How about Pacific Dunes #7 as a long(ish) par 4? Perhaps not as long as Ballyneal #2 or #17, but still a good, stout par 4.
As to the ultimate issue, how about I play PD and BN 20 times, each, and then I'll get back to you?
I find comparing the two very difficult. They have a similar look to them--they look like Tom Doak courses. After that, things diverge greatly. PD really has the feel of a GB&I links course, but situated on the beautiful Oregon coast. BN plays like a links, but it's dry and in Colorado. Although PD has some heroic holes, it's more intimate than the sprawling BN (compare the expansive view from PD #3 to the one from BN #4). You may say this stuff is neither here nor there, but I would counter that playing a golf course is more about the touch and feel of the place than the map of the holes.
When it comes to the holes, neither course has a weak one. I might like PD #1 and BN #9 the least, although they too have features to commend them. Ballyneal has wilder greens and choppier terrain (hey, it's the chop hills), but lacks an ocean. Personally, I like the vegetation and visual diversity (seaside vs inland) of PD. While each hole is unique at BN, there is a certain sameness to the look of the holes at Ballyneal, which is both awe-inspiring and somewhat less satisfying to me than PD.
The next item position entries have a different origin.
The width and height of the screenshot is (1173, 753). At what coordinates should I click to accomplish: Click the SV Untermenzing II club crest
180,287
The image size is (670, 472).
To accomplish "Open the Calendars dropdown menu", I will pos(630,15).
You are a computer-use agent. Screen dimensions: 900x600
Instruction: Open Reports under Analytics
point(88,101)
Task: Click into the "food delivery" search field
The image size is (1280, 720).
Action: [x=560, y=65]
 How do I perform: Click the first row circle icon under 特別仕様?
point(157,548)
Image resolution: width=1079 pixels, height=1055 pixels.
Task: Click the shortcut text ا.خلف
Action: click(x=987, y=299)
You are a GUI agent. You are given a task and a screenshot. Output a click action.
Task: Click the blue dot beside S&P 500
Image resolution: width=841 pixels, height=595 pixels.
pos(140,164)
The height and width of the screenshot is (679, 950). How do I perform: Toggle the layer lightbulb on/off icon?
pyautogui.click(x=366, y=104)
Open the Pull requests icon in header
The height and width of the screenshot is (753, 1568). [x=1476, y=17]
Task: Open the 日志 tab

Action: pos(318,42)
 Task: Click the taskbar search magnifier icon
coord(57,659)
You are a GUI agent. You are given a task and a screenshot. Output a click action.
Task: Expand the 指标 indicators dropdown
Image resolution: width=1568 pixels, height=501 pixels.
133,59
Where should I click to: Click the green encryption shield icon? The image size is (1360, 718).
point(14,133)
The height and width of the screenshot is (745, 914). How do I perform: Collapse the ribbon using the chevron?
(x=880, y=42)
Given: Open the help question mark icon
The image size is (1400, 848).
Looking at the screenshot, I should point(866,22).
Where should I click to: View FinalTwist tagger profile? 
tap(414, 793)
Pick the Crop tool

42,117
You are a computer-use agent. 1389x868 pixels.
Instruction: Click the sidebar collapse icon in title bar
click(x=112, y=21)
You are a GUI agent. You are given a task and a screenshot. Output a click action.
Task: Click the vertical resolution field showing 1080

Generally speaking, I think the best holes at PD are a little better than the best ones at BN, but BN probably has fewer marginally weaker holes. I rate PD #11 over any par 3 at BN (#5 is my favorite); PD #6 over BN #7; and PD #3 over BN #4 or #8 (not by wide margins, mind you). Because I look more to the whole than the sum of the parts, I like PD better, but could totally understand an argument that BN is the superior course. It's certainly more difficult. To think that some magazine rated BN as something like the 60th best course in the U.S. is just unfathomable. It's clearly much greater than that.